Question

I NEED HELP

Answer 1

Given:

The graph of a sine function.

To find:

The sine function.

Solution:

The general form of a sine function is

$y=Asin(Bx+C)+D$            ...(i)

Where, |A| is amplitude, $\dfrac{2\pi}{B}$ is period, $-\dfrac{C}{B}$ is phase shift and D is mid-line.

From the given graph it is clear that the minimum value of the function is -4 and the maximum value is 0.

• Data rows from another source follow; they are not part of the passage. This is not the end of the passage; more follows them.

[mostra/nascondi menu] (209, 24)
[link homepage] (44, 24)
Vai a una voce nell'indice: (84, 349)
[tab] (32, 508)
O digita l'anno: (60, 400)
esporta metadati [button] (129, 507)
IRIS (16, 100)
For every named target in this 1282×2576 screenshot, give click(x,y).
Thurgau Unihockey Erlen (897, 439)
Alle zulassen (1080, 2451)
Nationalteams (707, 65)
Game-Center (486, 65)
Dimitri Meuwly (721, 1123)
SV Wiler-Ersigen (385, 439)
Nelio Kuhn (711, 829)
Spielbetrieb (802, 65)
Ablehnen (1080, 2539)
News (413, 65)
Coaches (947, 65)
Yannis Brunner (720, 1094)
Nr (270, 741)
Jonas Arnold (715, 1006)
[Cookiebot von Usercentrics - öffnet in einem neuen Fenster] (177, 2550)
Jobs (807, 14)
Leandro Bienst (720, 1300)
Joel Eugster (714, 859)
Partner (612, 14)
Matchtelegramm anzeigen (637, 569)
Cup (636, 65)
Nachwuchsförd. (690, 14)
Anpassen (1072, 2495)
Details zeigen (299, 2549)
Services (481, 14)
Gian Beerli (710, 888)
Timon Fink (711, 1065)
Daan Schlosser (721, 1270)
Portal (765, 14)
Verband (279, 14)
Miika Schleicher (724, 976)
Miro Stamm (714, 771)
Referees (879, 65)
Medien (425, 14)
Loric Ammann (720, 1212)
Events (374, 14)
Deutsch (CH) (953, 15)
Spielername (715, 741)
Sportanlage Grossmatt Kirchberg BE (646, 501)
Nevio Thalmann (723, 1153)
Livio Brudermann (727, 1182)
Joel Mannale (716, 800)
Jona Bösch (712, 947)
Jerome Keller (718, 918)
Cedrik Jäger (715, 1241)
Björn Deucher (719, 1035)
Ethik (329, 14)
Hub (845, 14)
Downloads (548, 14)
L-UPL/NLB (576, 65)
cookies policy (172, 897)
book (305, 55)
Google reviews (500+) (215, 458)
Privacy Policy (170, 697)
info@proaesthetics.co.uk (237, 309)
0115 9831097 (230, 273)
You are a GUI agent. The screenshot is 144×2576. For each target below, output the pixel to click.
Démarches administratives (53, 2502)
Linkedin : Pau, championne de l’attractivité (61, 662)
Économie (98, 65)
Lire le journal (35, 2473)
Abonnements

$|A|=\dfrac{Maximum-Minimum}{2}$

$|A|=\dfrac{0-(-4)}{2}$

$|A|=\dfrac{4}{2}$

$|A|=2$

The graph is reflected across the mid-line, so A=-2.

And,

$D=\dfrac{Maximum+Minimum}{2}$

$D=\dfrac{0+(-4)}{2}$

$D=\dfrac{-4}{2}$

$D=-2$

Period of the function is 4π because it completer its one cycle in the interval of 4π.

$4\pi=\dfrac{2\pi}{B}$

$B=\dfrac{2\pi}{4\pi}$

$B=\dfrac{1}{2}$

Phase shift is $\dfrac{\pi}{4}$.

$-\dfrac{C}{B}=\dfrac{\pi}{4}$

$-\dfrac{C}{\frac{1}{2}}=\dfrac{\pi}{4}$

$C=-\dfrac{1}{2}\times \dfrac{\pi}{4}$

$C=-\dfrac{\pi}{8}$

Putting $A=-2,B=\dfrac{1}{2},C=-\dfrac{\pi}{8},D=-2$ in (i), we get

$y=-2\sin\left(\dfrac{1}{2}x-\dfrac{\pi}{8}\right)-2$

Therefore, the required equation is $y=-2\sin\left(\dfrac{1}{2}x-\dfrac{\pi}{8}\right)-2$.